Whether you are implementing a HTTP server or a HTTP client, you will need to parse HTTP messages. In other words, you will receive a series of bytes from a socket and will need to convert it into either an HTTP request or an an HTTP response. The procedure is pretty straightforward, but there are a couple of possible variations:

  • You should read bytes, not characters (because the payload may be binary data and you would not want this data to be interpreted as characters and modified).

  • When reading line by line (at the beginning of the process), you should read bytes until you find the sequence of CR (ASCII 13, \r) and LF (ASCII 10, \n) bytes.

  • You should start by reading the first line (request line or status line). You should extract the tokens (method, URI, protocol version, status code or reason phrase).

  • You should then read all of the headers, line by line, until you find an empty line (in other words, until you find a sequence of CR LF CR LF bytes). You should keep these headers in a data structure (e.g. a map).

  • Depending on the situation, the next step will vary (the details are specified in Section 4.4 of the RFC 2616):

    • If you have found a Content-length: n header, then you have to read n bytes from the input stream.

    • If you have found a Transfer-Encoding: chunked header, then you have to start by reading the size of the first chunk or response. You will find it on the first line, in hexadecimal value. You will then read this amount of bytes, before finding a new line with the size of the next chunk. You will go through this process until you find a chunk size of 0. The RFC provides pseudo code for this algorithm in Section 19.4.6 (note that headers might appear after the last chunk, which we will not discuss here to keep things simple).

    • If you don't have any indication about the length of the message, then you have to assume that the process on the other side will close the TCP connection when it has sent all of the content (this is how HTTP 1.0 servers used to work). Therefore, you should read bytes until you detect the end of the stream.

    • The RFC also specifies a special case when the multipart/byteranges media type is used, but we will not discuss it here. The details are available in Section 19.2.

Resources

MUST read

Additional resources

  • The rest of the HTTP RFC
  • History of the HTTP protocol specification
  • History of the Web, going back to its roots

What Should I Know For The Test and The Exam?

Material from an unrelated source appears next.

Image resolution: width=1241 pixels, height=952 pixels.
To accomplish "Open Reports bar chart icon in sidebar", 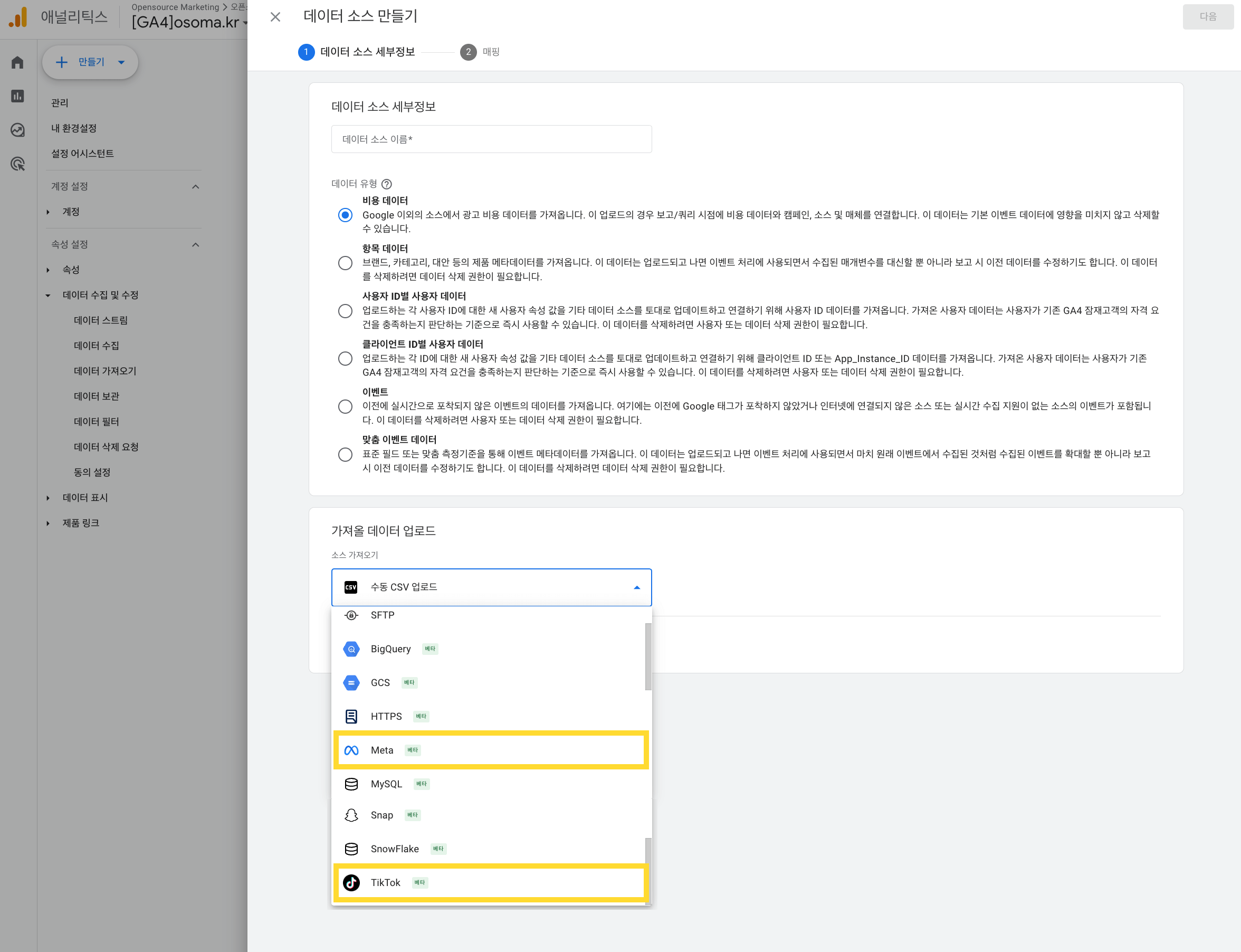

Here is a non-exhausive list of questions that you can expect in the written tests and exams:

  • Write a complete HTTP request and a complete HTTP response. Explain the structure and the role of the different lines and of the different elements on each line.

  • Explain how and why TCP connections are handled differently in HTTP/1.0 and in HTTP/1.1.

  • Explain the notion of content negotiation in HTTP and illustrate it with an example (include an HTTP request and an HTTP response in your explanation).

  • What does it mean when we say that HTTP is a stateless protocol? Why is that sometimes a problem (give an example of an application where this is a problem) and what can be done about it?

  • Why is the chunked transfer encoding useful (what would be the problem if we did not have it?)? Explain what a client needs to do in order to parse a response that uses the chunked transfer encoding.

  • What are cookies in the context of the HTTP protocol? Explain why they are useful. Explain how they work at the protocol level (explain what the client and the server have to do, give examples of requests and responses).